Task item —
This exercise asks for the whole listing to be restated exactly.

Dataset records —
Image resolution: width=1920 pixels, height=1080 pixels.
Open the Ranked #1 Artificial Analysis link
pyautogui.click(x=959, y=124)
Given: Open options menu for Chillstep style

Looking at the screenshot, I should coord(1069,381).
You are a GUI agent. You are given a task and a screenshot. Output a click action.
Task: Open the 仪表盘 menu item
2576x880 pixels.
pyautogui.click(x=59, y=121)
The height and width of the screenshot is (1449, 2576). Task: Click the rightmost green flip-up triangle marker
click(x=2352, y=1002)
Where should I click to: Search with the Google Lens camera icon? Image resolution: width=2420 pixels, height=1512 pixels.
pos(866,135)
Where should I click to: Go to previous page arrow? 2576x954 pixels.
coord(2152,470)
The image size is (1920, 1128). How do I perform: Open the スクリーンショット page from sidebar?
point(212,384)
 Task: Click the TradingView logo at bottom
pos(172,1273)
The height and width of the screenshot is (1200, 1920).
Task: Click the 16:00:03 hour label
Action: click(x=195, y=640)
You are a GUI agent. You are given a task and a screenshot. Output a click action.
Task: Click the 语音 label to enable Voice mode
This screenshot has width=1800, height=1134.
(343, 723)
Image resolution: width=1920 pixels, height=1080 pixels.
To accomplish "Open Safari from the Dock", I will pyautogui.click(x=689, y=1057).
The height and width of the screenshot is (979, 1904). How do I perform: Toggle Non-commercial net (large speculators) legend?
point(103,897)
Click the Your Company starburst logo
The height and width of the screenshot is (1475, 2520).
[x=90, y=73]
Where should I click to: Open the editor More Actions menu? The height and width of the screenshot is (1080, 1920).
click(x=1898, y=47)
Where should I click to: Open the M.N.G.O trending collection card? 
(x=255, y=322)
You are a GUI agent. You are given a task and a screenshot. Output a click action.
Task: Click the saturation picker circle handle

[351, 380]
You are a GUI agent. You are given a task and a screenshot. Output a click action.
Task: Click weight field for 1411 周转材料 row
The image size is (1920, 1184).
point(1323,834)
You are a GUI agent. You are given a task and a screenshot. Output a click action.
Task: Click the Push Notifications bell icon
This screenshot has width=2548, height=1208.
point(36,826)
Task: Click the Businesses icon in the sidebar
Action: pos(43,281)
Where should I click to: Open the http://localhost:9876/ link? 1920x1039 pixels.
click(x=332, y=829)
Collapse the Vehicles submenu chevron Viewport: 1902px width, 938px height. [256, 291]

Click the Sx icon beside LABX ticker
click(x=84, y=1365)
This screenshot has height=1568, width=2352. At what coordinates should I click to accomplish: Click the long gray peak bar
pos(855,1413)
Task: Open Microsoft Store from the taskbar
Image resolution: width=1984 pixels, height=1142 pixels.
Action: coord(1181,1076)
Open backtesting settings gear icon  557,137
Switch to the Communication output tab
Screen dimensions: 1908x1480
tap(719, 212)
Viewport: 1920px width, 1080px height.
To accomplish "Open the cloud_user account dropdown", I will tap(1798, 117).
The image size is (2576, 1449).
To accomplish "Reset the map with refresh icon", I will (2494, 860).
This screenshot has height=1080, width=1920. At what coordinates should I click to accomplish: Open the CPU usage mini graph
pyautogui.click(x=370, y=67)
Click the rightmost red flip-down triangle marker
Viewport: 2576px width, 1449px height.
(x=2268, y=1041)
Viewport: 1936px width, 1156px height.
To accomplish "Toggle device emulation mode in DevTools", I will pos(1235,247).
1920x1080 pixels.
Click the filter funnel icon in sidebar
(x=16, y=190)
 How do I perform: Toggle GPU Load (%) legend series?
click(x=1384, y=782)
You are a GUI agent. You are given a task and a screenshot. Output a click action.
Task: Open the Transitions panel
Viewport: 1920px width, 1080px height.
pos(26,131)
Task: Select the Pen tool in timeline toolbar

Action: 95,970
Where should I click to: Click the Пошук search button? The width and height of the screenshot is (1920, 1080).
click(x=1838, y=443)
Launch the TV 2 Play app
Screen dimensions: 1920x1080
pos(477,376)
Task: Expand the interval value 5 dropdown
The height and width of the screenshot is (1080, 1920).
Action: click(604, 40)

Written response —
Image resolution: width=1920 pixels, height=1080 pixels.
Open the Ranked #1 Artificial Analysis link
pyautogui.click(x=959, y=124)
Given: Open options menu for Chillstep style

Looking at the screenshot, I should coord(1069,381).
You are a GUI agent. You are given a task and a screenshot. Output a click action.
Task: Open the 仪表盘 menu item
2576x880 pixels.
pyautogui.click(x=59, y=121)
The height and width of the screenshot is (1449, 2576). Task: Click the rightmost green flip-up triangle marker
click(x=2352, y=1002)
Where should I click to: Search with the Google Lens camera icon? Image resolution: width=2420 pixels, height=1512 pixels.
pos(866,135)
Where should I click to: Go to previous page arrow? 2576x954 pixels.
coord(2152,470)
The image size is (1920, 1128). How do I perform: Open the スクリーンショット page from sidebar?
point(212,384)
 Task: Click the TradingView logo at bottom
pos(172,1273)
The height and width of the screenshot is (1200, 1920).
Task: Click the 16:00:03 hour label
Action: click(x=195, y=640)
You are a GUI agent. You are given a task and a screenshot. Output a click action.
Task: Click the 语音 label to enable Voice mode
This screenshot has width=1800, height=1134.
(343, 723)
Image resolution: width=1920 pixels, height=1080 pixels.
To accomplish "Open Safari from the Dock", I will pyautogui.click(x=689, y=1057).
The height and width of the screenshot is (979, 1904). How do I perform: Toggle Non-commercial net (large speculators) legend?
point(103,897)
Click the Your Company starburst logo
The height and width of the screenshot is (1475, 2520).
[x=90, y=73]
Where should I click to: Open the editor More Actions menu? The height and width of the screenshot is (1080, 1920).
click(x=1898, y=47)
Where should I click to: Open the M.N.G.O trending collection card? 
(x=255, y=322)
You are a GUI agent. You are given a task and a screenshot. Output a click action.
Task: Click the saturation picker circle handle

[351, 380]
You are a GUI agent. You are given a task and a screenshot. Output a click action.
Task: Click weight field for 1411 周转材料 row
The image size is (1920, 1184).
point(1323,834)
You are a GUI agent. You are given a task and a screenshot. Output a click action.
Task: Click the Push Notifications bell icon
This screenshot has width=2548, height=1208.
point(36,826)
Task: Click the Businesses icon in the sidebar
Action: pos(43,281)
Where should I click to: Open the http://localhost:9876/ link? 1920x1039 pixels.
click(x=332, y=829)
Collapse the Vehicles submenu chevron Viewport: 1902px width, 938px height. [256, 291]

Click the Sx icon beside LABX ticker
click(x=84, y=1365)
This screenshot has height=1568, width=2352. At what coordinates should I click to accomplish: Click the long gray peak bar
pos(855,1413)
Task: Open Microsoft Store from the taskbar
Image resolution: width=1984 pixels, height=1142 pixels.
Action: coord(1181,1076)
Open backtesting settings gear icon  557,137
Switch to the Communication output tab
Screen dimensions: 1908x1480
tap(719, 212)
Viewport: 1920px width, 1080px height.
To accomplish "Open the cloud_user account dropdown", I will tap(1798, 117).
The image size is (2576, 1449).
To accomplish "Reset the map with refresh icon", I will (2494, 860).
This screenshot has height=1080, width=1920. At what coordinates should I click to accomplish: Open the CPU usage mini graph
pyautogui.click(x=370, y=67)
Click the rightmost red flip-down triangle marker
Viewport: 2576px width, 1449px height.
(x=2268, y=1041)
Viewport: 1936px width, 1156px height.
To accomplish "Toggle device emulation mode in DevTools", I will pos(1235,247).
1920x1080 pixels.
Click the filter funnel icon in sidebar
(x=16, y=190)
 How do I perform: Toggle GPU Load (%) legend series?
click(x=1384, y=782)
You are a GUI agent. You are given a task and a screenshot. Output a click action.
Task: Open the Transitions panel
Viewport: 1920px width, 1080px height.
pos(26,131)
Task: Select the Pen tool in timeline toolbar

Action: 95,970
Where should I click to: Click the Пошук search button? The width and height of the screenshot is (1920, 1080).
click(x=1838, y=443)
Launch the TV 2 Play app
Screen dimensions: 1920x1080
pos(477,376)
Task: Expand the interval value 5 dropdown
The height and width of the screenshot is (1080, 1920).
Action: click(604, 40)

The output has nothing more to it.